• [Description of the task]: When you reach the line containing "Task: Click the 92.0 mm width field" in the entries below, start writing out each line exactly, and stop after the line containing "Viewport: 787px width, 620px height.".

(Stored records)
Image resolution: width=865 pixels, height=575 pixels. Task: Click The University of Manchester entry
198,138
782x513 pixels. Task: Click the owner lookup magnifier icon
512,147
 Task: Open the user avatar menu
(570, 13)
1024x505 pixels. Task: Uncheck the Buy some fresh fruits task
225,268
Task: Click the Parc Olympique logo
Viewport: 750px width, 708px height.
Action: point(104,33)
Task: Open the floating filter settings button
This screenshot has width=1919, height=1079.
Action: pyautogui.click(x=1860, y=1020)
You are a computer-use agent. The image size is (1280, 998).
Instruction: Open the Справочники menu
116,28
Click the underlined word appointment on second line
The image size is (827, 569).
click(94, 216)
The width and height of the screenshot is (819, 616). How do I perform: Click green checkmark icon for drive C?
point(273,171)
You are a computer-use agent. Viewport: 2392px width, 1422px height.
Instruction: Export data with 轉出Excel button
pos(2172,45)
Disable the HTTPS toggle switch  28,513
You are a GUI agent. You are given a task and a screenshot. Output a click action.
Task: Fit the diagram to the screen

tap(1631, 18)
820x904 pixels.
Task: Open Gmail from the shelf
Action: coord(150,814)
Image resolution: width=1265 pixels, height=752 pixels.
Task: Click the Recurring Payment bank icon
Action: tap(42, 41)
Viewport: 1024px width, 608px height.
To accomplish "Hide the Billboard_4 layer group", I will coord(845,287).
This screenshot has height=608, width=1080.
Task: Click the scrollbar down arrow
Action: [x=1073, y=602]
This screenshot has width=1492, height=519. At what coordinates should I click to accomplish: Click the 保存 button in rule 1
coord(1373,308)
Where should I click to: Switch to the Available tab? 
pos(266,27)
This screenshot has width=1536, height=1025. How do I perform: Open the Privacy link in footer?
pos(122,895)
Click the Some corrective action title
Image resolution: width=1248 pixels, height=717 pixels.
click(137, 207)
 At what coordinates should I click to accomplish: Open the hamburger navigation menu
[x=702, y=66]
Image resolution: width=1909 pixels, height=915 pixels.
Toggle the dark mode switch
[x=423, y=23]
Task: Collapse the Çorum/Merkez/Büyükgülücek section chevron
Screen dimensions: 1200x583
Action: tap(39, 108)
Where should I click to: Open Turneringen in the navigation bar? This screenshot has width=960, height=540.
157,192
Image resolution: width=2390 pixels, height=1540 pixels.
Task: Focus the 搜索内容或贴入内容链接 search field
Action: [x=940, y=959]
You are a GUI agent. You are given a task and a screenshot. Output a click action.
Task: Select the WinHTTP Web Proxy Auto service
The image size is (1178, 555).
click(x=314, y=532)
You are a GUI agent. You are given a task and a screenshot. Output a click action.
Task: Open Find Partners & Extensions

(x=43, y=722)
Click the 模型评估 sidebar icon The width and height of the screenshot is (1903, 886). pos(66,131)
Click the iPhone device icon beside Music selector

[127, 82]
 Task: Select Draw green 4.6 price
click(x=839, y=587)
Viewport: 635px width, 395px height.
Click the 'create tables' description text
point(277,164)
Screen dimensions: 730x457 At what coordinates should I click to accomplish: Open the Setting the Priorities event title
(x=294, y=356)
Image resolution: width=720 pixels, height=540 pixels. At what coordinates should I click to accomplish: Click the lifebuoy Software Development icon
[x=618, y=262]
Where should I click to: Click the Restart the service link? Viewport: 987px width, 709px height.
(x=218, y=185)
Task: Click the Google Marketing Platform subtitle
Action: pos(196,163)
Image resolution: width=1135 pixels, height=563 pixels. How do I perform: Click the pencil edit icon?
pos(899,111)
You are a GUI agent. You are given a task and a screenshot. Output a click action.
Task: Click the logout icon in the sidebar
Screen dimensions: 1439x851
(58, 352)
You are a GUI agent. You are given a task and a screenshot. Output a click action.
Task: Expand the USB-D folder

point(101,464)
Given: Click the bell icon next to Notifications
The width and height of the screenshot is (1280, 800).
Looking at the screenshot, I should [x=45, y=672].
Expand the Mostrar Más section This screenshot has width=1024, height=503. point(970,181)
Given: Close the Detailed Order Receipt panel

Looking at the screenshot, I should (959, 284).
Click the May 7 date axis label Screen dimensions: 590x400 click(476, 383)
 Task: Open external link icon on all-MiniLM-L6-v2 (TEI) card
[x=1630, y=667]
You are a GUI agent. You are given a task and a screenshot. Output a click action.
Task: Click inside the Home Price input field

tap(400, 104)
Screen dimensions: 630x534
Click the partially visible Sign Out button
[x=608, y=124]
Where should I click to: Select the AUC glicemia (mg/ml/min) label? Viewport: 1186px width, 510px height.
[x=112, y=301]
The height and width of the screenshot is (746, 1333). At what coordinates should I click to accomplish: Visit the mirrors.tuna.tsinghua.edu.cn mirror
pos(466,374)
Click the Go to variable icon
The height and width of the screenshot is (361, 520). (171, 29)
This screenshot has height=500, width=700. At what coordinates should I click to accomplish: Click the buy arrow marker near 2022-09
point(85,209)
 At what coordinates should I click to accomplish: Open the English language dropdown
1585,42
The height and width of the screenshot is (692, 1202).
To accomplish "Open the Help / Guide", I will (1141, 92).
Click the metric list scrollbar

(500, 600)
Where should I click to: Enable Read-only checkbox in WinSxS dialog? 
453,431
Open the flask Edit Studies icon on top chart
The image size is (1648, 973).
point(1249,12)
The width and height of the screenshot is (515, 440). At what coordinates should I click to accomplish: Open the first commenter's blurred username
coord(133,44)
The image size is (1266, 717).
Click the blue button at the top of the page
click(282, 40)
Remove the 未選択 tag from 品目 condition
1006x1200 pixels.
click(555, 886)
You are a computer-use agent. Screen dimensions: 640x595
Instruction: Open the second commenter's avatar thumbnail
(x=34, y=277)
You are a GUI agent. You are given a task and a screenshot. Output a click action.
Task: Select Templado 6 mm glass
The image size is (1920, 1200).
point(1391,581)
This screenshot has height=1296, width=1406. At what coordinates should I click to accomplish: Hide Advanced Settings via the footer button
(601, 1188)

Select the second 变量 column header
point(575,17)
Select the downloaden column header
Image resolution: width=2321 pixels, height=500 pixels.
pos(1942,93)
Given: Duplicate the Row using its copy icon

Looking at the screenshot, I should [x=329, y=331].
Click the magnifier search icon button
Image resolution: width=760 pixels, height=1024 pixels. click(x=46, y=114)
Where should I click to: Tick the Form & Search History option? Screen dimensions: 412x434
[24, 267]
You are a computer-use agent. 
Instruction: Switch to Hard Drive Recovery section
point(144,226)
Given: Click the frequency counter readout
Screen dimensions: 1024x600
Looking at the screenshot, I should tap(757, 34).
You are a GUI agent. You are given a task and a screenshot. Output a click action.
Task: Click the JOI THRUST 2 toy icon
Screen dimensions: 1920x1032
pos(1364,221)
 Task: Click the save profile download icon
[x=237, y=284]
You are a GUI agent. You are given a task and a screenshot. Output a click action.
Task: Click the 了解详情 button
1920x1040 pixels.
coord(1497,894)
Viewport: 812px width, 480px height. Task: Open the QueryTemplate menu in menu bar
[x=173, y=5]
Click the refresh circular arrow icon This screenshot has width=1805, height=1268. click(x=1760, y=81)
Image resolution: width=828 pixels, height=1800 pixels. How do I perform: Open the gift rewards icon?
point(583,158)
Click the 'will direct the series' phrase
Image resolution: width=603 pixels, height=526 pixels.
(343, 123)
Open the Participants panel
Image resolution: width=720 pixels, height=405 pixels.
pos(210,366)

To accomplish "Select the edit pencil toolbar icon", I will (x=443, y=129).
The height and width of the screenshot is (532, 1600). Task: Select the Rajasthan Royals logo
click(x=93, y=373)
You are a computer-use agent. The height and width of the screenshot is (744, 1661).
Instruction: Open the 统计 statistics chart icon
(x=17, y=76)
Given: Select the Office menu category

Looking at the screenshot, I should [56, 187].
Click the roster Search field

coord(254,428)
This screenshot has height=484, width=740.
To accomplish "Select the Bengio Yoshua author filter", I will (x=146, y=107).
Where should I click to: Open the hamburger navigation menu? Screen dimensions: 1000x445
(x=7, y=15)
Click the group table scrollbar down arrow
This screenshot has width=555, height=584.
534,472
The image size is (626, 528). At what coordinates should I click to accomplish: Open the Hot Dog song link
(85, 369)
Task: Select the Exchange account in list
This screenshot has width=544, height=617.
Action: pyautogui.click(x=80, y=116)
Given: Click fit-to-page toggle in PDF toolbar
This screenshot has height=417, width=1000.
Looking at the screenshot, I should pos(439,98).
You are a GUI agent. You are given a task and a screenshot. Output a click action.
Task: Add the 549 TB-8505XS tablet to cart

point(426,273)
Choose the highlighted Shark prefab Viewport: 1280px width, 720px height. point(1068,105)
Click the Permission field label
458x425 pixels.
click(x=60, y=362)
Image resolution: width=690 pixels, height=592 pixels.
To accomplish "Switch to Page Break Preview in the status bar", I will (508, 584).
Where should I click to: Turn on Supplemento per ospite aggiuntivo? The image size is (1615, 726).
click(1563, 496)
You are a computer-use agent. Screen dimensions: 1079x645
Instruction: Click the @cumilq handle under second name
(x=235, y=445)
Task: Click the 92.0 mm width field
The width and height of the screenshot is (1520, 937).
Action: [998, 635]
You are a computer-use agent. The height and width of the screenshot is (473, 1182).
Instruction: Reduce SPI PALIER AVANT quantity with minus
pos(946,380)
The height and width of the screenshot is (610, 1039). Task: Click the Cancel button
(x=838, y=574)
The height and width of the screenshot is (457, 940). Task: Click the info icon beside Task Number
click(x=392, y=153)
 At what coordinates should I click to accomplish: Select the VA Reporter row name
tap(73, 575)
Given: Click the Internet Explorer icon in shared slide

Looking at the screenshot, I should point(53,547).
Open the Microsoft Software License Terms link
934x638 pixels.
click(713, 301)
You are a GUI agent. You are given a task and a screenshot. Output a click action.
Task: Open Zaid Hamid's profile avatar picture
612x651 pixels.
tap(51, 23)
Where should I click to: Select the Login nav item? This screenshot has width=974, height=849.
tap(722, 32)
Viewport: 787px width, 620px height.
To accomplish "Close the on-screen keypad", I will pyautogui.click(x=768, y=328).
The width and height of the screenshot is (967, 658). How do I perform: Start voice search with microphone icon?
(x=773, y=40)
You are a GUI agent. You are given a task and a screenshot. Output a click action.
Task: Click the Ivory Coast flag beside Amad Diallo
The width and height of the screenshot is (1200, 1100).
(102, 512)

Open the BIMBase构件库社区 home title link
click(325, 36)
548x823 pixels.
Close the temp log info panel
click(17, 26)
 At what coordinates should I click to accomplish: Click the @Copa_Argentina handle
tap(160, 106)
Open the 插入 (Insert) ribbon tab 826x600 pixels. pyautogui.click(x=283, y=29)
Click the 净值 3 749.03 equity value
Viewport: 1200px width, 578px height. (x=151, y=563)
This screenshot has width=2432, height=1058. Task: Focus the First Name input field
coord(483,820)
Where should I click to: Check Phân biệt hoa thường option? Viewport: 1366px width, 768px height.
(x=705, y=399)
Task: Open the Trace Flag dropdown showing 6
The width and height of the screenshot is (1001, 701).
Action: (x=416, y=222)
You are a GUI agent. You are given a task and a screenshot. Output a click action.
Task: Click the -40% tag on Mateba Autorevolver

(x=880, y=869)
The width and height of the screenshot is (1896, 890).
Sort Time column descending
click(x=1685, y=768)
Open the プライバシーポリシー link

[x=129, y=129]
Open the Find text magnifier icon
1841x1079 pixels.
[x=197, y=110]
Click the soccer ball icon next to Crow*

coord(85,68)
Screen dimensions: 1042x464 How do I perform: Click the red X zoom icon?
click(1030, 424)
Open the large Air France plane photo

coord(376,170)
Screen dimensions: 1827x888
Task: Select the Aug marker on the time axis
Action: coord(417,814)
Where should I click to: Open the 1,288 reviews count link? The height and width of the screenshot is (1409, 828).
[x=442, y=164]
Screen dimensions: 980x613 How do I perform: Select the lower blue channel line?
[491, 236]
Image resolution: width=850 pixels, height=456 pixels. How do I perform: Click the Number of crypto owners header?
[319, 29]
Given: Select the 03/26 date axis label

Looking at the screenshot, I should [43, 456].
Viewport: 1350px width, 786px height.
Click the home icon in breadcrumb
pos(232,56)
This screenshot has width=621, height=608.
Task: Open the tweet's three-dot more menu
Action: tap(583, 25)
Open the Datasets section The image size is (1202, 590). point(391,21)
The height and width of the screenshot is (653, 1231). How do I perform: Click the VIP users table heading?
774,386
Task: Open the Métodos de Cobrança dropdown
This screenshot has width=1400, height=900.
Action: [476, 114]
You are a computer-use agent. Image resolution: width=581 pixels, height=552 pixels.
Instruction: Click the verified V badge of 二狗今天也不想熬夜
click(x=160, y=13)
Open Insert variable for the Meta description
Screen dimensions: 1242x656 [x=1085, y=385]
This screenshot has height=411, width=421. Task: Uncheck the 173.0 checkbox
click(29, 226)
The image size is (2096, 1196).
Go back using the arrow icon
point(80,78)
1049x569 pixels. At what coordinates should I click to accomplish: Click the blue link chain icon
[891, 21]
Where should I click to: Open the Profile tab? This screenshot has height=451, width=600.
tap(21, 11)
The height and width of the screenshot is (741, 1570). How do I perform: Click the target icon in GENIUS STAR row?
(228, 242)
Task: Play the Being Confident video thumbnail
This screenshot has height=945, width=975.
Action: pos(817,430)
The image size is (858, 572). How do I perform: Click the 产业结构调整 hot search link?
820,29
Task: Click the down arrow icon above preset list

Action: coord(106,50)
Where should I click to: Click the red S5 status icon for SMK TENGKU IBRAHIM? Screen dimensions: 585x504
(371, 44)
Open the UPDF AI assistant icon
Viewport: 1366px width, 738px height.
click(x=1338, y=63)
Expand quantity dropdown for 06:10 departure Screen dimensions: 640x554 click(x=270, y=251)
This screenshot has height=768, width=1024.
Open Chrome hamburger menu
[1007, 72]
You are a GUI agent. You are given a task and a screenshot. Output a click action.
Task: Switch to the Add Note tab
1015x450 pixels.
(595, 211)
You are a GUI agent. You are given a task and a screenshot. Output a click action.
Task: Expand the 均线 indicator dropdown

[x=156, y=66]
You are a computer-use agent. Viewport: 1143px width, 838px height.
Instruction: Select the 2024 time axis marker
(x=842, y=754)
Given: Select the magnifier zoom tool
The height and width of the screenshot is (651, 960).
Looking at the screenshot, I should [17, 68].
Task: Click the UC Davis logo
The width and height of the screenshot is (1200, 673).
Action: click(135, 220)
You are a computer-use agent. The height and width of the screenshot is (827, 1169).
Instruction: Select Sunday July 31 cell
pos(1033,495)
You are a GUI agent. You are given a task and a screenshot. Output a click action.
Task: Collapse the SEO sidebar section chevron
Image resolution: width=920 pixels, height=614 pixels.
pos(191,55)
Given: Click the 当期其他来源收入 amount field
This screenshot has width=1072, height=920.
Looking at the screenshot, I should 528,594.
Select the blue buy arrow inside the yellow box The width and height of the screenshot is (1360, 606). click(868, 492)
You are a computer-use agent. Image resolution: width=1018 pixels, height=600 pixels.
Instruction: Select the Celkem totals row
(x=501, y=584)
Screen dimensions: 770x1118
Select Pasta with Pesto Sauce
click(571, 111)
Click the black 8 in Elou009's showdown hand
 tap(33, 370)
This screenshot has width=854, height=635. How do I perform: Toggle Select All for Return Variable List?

• [Answer space]:
Task: Click the 92.0 mm width field
The width and height of the screenshot is (1520, 937).
Action: [998, 635]
You are a computer-use agent. The height and width of the screenshot is (473, 1182).
Instruction: Reduce SPI PALIER AVANT quantity with minus
pos(946,380)
The height and width of the screenshot is (610, 1039). Task: Click the Cancel button
(x=838, y=574)
The height and width of the screenshot is (457, 940). Task: Click the info icon beside Task Number
click(x=392, y=153)
 At what coordinates should I click to accomplish: Select the VA Reporter row name
tap(73, 575)
Given: Click the Internet Explorer icon in shared slide

Looking at the screenshot, I should point(53,547).
Open the Microsoft Software License Terms link
934x638 pixels.
click(713, 301)
You are a GUI agent. You are given a task and a screenshot. Output a click action.
Task: Open Zaid Hamid's profile avatar picture
612x651 pixels.
tap(51, 23)
Where should I click to: Select the Login nav item? This screenshot has width=974, height=849.
tap(722, 32)
Viewport: 787px width, 620px height.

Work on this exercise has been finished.